#### [Do this]
Write out the records word for word, from the line with "This screenshot has" up to and including the last line of the records. Leave out the pictures.

START

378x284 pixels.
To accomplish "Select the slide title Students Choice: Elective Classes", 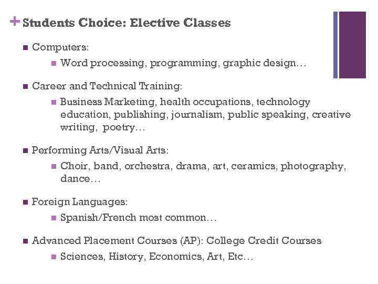I will coord(127,23).
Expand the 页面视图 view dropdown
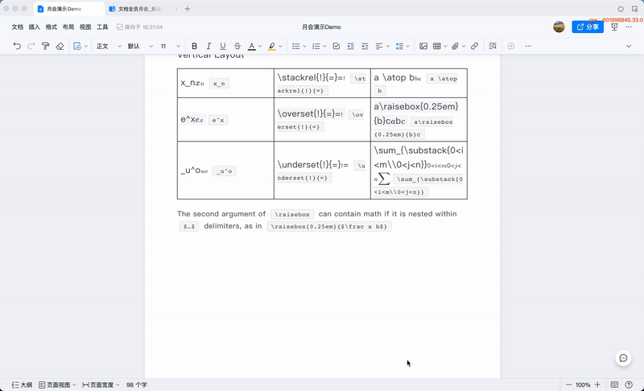The image size is (644, 391). [x=57, y=385]
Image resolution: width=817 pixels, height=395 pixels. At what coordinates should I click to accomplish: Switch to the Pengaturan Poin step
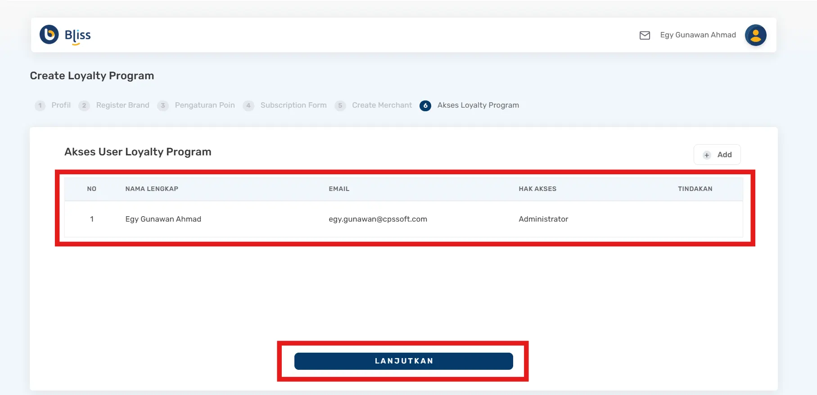(204, 105)
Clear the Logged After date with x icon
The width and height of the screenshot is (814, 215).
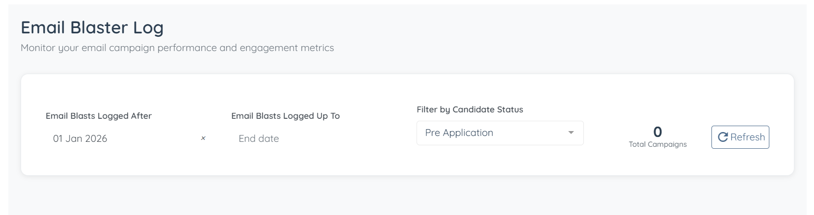tap(203, 138)
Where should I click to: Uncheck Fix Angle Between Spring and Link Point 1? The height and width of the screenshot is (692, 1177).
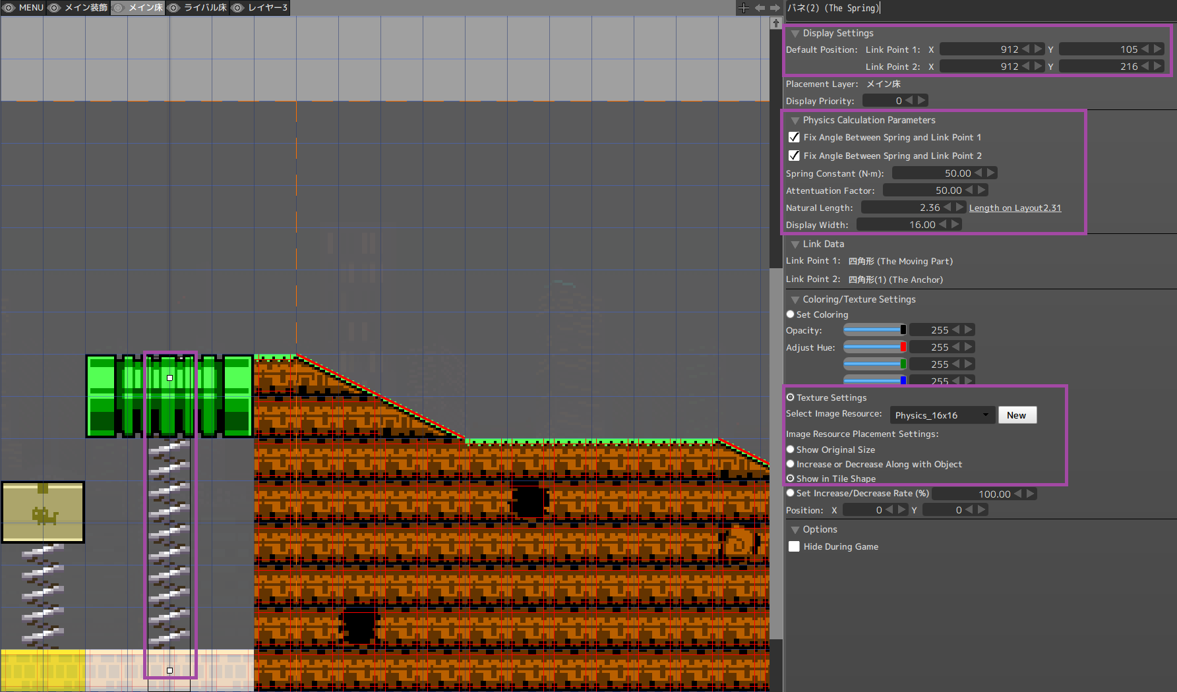794,137
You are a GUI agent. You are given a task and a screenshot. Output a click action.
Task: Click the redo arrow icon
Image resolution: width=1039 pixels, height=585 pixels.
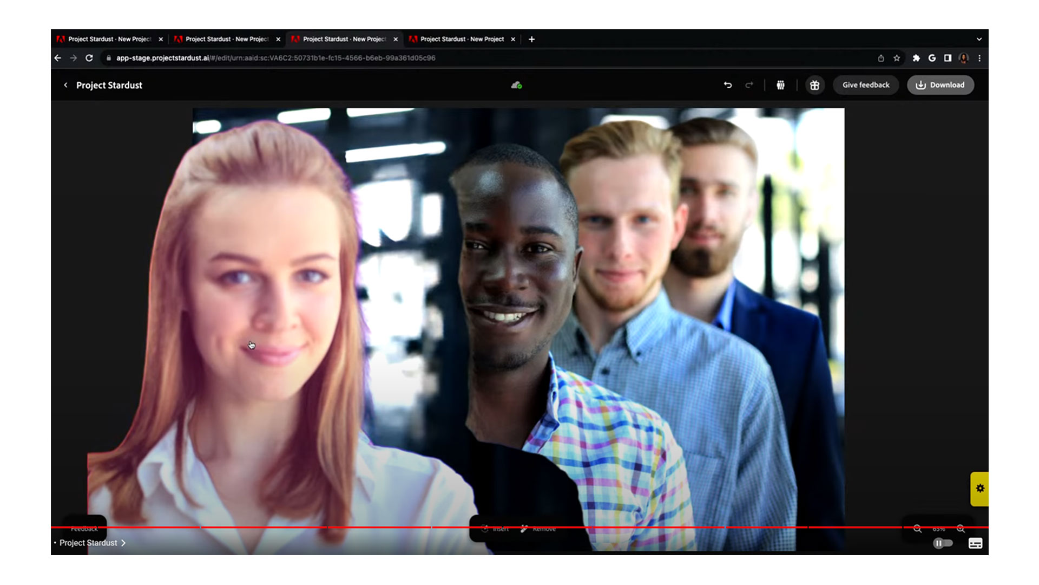(x=749, y=85)
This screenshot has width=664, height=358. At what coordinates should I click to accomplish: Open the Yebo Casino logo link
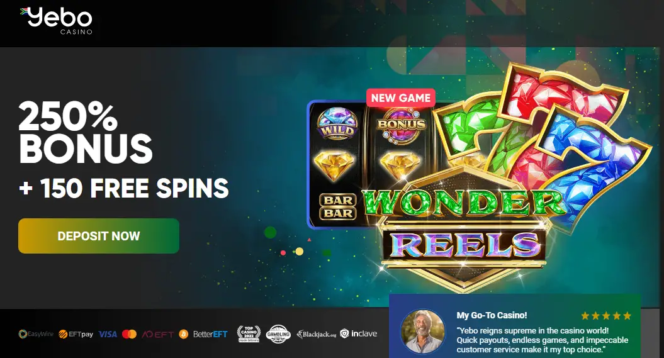[x=56, y=20]
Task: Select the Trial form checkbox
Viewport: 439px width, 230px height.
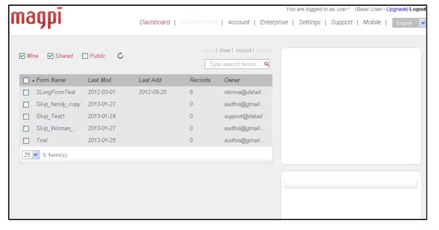Action: tap(26, 141)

END

#### [Solution to this problem]
This screenshot has width=664, height=358. At what coordinates should I click to accomplish: Open the Yebo Casino logo link
[x=56, y=20]
Task: Select the Trial form checkbox
Viewport: 439px width, 230px height.
Action: tap(26, 141)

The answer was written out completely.